A vigilante group in Darkuman, a suburb of Accra in the Greater Accra Region of Ghana, that killed Gifty Appiah, a young girl suspected of being involved in homosexual activities, is now trying to track down her partner, Christiana Adomah Boateng, 28 months after she went missing.
According to an Accra-based radio station, Onua FM 95.1, the problem started when Christiana Adoma Boateng was attacked by the same vigilante group on September 15, 2020. According to the report, Christiana was beaten mercilessly, and her family was threatened when they tried to come to her rescue.
The report added that the deceased, Gifty Appiah, was nearly attacked by the same vigilante group around 5:00 p.m. that same day, but she escaped to Kumasi. Gifty Appiah remained hidden in Kumasi until Wednesday, December 21, 2022, when she returned to Darkuman to celebrate Christmas with her family.
According to the report, Gifty Appiah was lynched by the vigilante group, which had been tracking her since September 2020. The police confirmed the incident, however, and said they were determined to identify the individuals behind the killing.
Meanwhile, the family of Christiana Adoma Boateng, whose whereabouts are yet to be known, is living in fear as the vigilante group continues to threaten to reveal the whereabouts of their daughter. The family is calling on the Ghana Police Service to come provide them with adequate security.
The vigilante group is reported to be determined to track down Christiana Adoma Boateng and kill her because of her involvement in homosexual activities.
Violence against the LGBTQ community in Ghana has been a problem for years.
Consensual sex among same-sex adult men or women is still illegal in the country, punishable by years in prison.
Some LGBTQ rights advocates are making a push, calling for Parliament to act against the discriminatory laws that target them, either by passing legislation or putting it up for a public referendum.
Activist Phil Collins Agbedanu Kroger praised Jackson for his comments and agreed, calling the LGBTQ community in Ghana “big,” but saying that many remain closeted out of fear and because of the “religion and culture that people oppress them with.”
Currently, there is a bill before the Parliament of Ghana. Under the draft bill, identifying as gay could result in a 5-year prison sentence, while advocating for LGBTQ rights could be punishable by up to 10 years behind bars.
Same-sex conduct is already a crime in the West African country, with violators facing a three-year sentence, but the new Promotion of Proper Human Sexual Rights and Ghanaian Family Values Bill seeks to criminalize identifying as gay, lesbian, bisexual, transgender, pansexual, nonbinary, queer, an ally, or any other sexual or gender identity that is contrary to the binary categories of male and female, according to a version of the bill leaked online.

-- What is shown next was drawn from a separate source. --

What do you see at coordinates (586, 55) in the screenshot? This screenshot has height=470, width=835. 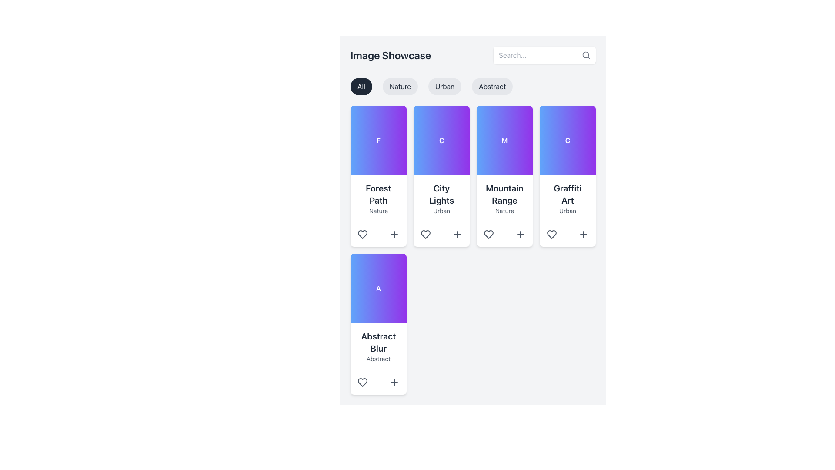 I see `the decorative SVG circle element that is part of the search feature's magnifying glass icon, located to the right of the search input field` at bounding box center [586, 55].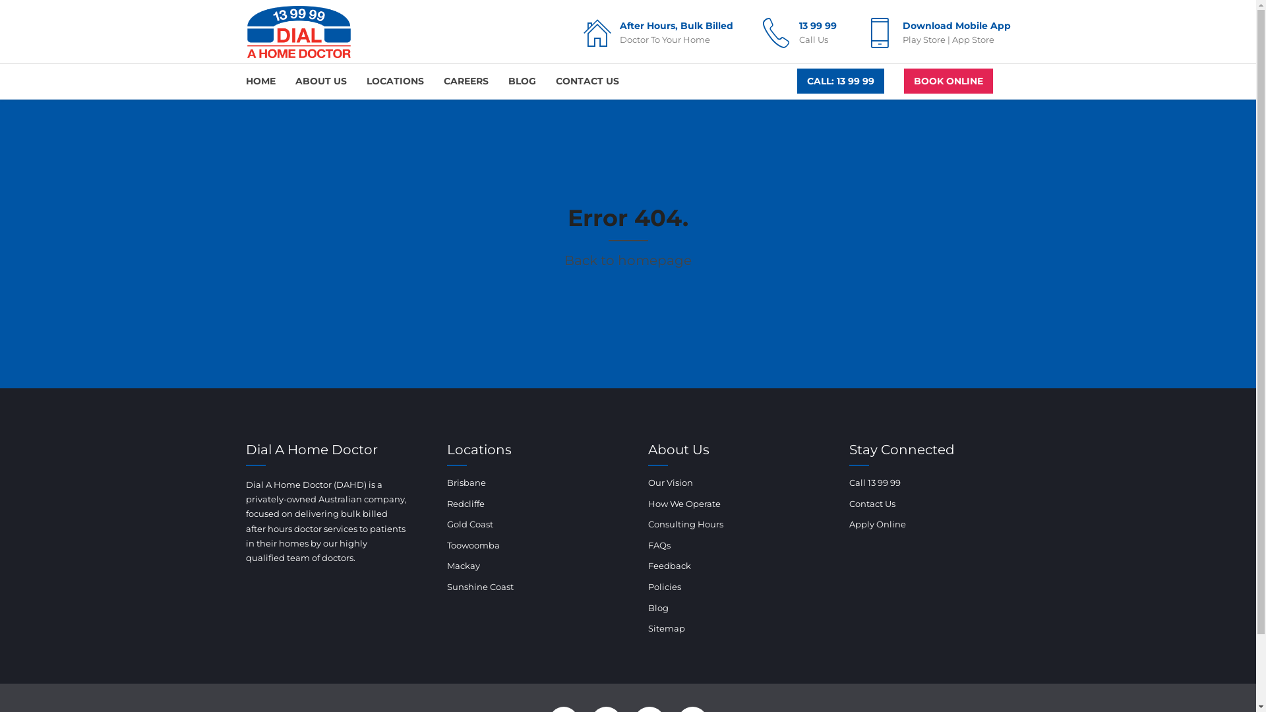 Image resolution: width=1266 pixels, height=712 pixels. What do you see at coordinates (875, 483) in the screenshot?
I see `'Call 13 99 99'` at bounding box center [875, 483].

Advocating for the rights of anyone in those categories—through speech, printed material, electronic media, or other means—could result in an even steeper sentence of up to a decade in prison.

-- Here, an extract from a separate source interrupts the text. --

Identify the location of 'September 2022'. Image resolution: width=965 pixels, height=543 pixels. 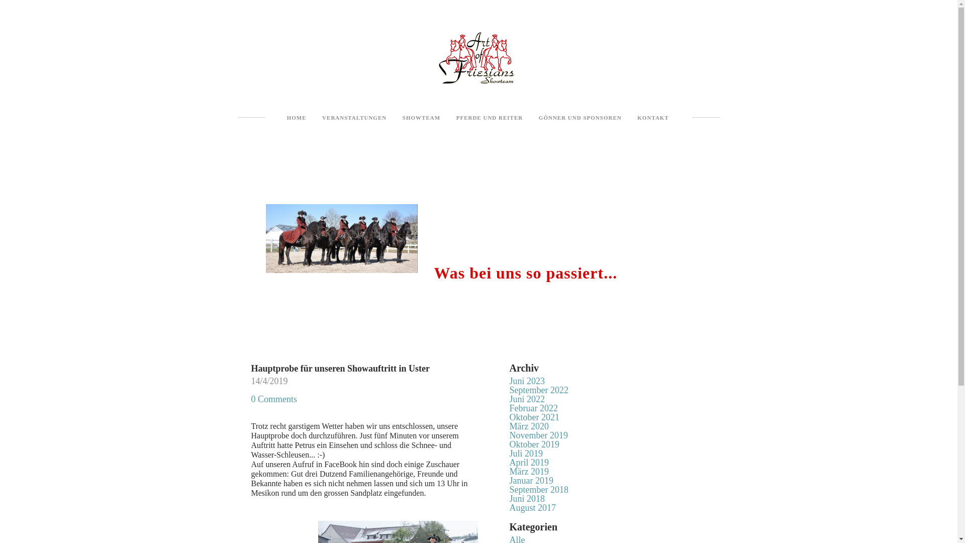
(538, 389).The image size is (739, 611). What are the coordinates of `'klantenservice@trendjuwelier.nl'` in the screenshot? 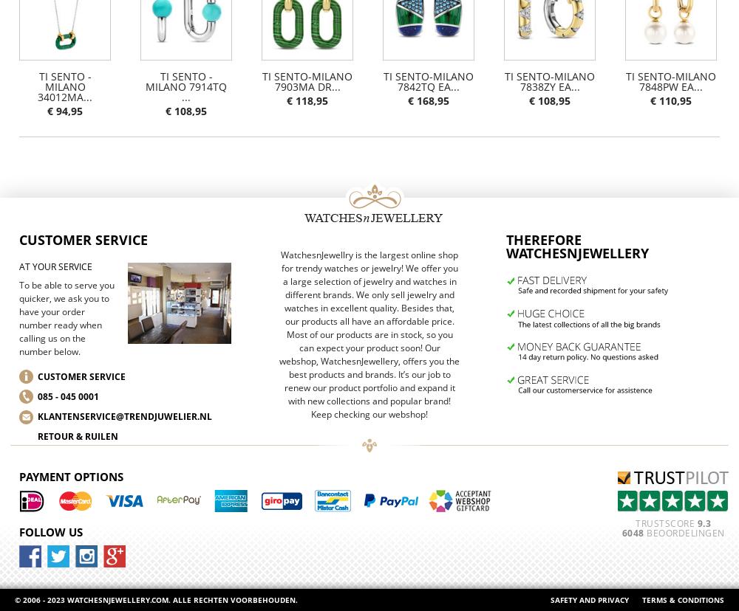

The proposal, which was submitted to parliament last month, also explicitly bans same-sex marriage and adoption, LGBTQ-focused associations, and gender-affirming surgery “except where the procedure is intended to correct a biological anomaly, including intersex.”
Gross indecency, which according to the measure includes cross-dressing and public displays of same-sex affection, would be considered a misdemeanor with a jail sentence of between six months and a year.
Danny Bediako of Rightify Ghana, a local LGBTQ group, called the measure “a homophobe’s dream law.”
“The community is shocked at how wide-ranging it is,” he said. “People are even scared to go out now, and some members say they will leave the country if the bill is passed into law.” “Even those who want to help us will be afraid.”
The proposed legislation requires residents to report homosexual activity or advocacy to the authorities, but it also calls for “flexible sentencing” for an individual who “openly recants and requests access to approved medical help,” which Rightify Ghana and Wamari both interpreted as a reference to conversion therapy, the medically discredited practice of trying to change a person’s sexual orientation or gender identity.
Sam George, a member of parliament and one of the bill’s eight sponsors, said the measure is needed “to fight against the scourge and perversion that homosexuality presents,” Modern Ghana reported. But he insisted its aims are being twisted by LGBTQ advocates.
“The LGBTQ cabal thrives on misconception.” “The only way they can achieve their perverse goals is to sow seeds of misconception,” he told journalist Francis Abban on the radio program Morning Starr, according to Modern Ghana.
“We are not rewriting the laws of Ghana.”
Because the bill outlaws oral and anal sex for both heterosexuals and homosexuals, George said, “It’s not a specific law for LGBTQ.” It’s what exists for all of us.